# New wildcat rifle in the house.



## ft. churchill (Nov 24, 2012)

What'cha guys think. I acquired a new rifle yesterday for free. Our family friend gave me a custom rifle for free, I have to do a trigger job on a Ruger 10/22 in return "as a favor"..... Not much payment for such a fine rifle. It's a custom Remmy 700 action, blueprinted and mated to a Lilja 26" barrel w/ a varmit muzzle brake. He removed the Mcmillam stock and timney trigger and threw on a Remmy vtr stock and trigger group. Now here's the wildcat part. It's a 25/300WSM caliber, with 50 loaded rounds, and 50 .300 wsm pieces of brass for forming into cases for it as well as the full length dies for reloading it. My friend had this rifle built up in 2003, (according to the tag on the handloads that the gunsmith loaded up to test the rifle with.) He's had the rifle all of these years and never done anything with it as the short magnums have fallen out of favor with him.

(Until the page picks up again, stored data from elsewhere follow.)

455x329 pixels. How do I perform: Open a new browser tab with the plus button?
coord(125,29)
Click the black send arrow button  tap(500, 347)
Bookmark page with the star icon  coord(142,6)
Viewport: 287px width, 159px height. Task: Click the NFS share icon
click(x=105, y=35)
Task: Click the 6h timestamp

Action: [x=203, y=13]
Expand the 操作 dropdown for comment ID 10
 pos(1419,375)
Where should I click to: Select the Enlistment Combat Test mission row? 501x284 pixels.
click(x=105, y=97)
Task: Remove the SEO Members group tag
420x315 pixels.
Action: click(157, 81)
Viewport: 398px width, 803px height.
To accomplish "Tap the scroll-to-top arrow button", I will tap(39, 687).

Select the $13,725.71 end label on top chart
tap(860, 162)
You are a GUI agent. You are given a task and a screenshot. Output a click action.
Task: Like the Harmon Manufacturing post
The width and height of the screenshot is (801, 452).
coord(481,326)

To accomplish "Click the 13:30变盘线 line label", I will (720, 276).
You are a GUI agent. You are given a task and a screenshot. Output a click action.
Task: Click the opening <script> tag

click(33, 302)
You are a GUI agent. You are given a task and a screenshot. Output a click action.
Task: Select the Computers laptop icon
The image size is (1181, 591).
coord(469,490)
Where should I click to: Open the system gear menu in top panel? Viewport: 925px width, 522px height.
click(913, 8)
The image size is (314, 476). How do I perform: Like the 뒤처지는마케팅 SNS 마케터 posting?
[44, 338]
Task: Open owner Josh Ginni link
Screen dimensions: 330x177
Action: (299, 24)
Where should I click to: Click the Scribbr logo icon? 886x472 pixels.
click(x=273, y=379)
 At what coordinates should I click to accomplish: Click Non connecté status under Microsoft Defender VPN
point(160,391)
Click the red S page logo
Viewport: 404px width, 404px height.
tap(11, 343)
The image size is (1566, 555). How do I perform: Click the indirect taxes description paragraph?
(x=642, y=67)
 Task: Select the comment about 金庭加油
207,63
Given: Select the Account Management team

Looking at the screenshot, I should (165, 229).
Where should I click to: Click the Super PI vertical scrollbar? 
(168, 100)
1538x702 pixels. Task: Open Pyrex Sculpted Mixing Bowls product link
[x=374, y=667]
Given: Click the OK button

From what little I can find on this cartridge it should be hotter than a 25-06. Looks like I'm buying a new scope for Christmas.


----------



## benp (Nov 24, 2012)

The 25/06 is one of the best all around versatile lower 48 calibers imo... From vermin to elk, it's there. 

A 25/06 on crack?!?!?!!?....Now....that's just downright naughty.

Post pictures if you can. 

Good luck and keep us posted. I know the 25 wssm can be finicky, hopefully the longer case wont be as bad. :msp_thumbup:


----------



## Genius. (Nov 24, 2012)

I'd be looking for a new barrel too...

It sounds like a barrel eating round, but it does sound bad ass though


----------



## dingeryote (Nov 25, 2012)

Talk about oversquare! 

It'll definately move the 6mm pills if you get enough Kingsford briquettes under 'em.
4831SSC and a LOOOONG drop tube is probably in order. 

Like Genius mentioned, ya might wanna start keeping a round count and figure on taking a couple turns off the tube shortly. Bieng that oversquare puts a hell of whoopin' on the leade.
Data I looked at had that thing pushing 80 grainers at around 3600fps. The Local Woodchucks ain't gonna like that too much.:msp_wink:
Congrats on the new stick!!

Stay safe!
Dingeryote


----------



## ft. churchill (Nov 25, 2012)

I took a couple of photos today for a buddy of mine, I download it to the computer and post them up tomorrow. Yeah, I have all the fears of a barrel burner also, but what the heck, I've run hot chevys on the streets as well, and all of us here push chainsaws way further than the engineers intended. When the rat motor quit runnin' as strong, you just overhaul it. Still I've found my best accuracy comes at 90% of what a cartridge will do, and if I go reasonable on it, should hold up for quite a long time. I'm pushing a 75 grain bullet from my 6mm at 3350, this 25/300 wsm should move along at 3700 to 3800 with a 75 grain varmint load. That ought to knock a coyote backwards in time. I hope to push a 100 grain hunting load at 3300 to 3400 both of these should be obtainable with the longer barrel and 4350 or slower powder. ( I was thinking of H 4831 or H 1000 ). I have heard the horror stories of the wssm calibers of being barrel burners and finicky pressure wise. Still its like havin' a blower sticking out of the hood of your car, we'd all secretly love to have to deal with its problems, and I'm into it for nothing but my time and effort.


----------



## Genius. (Nov 25, 2012)

ft. churchill said:


> . Still its like havin' a blower sticking out of the hood of your car, we'd all secretly love to have to deal with its problems, and I'm into it for nothing but my time and effort.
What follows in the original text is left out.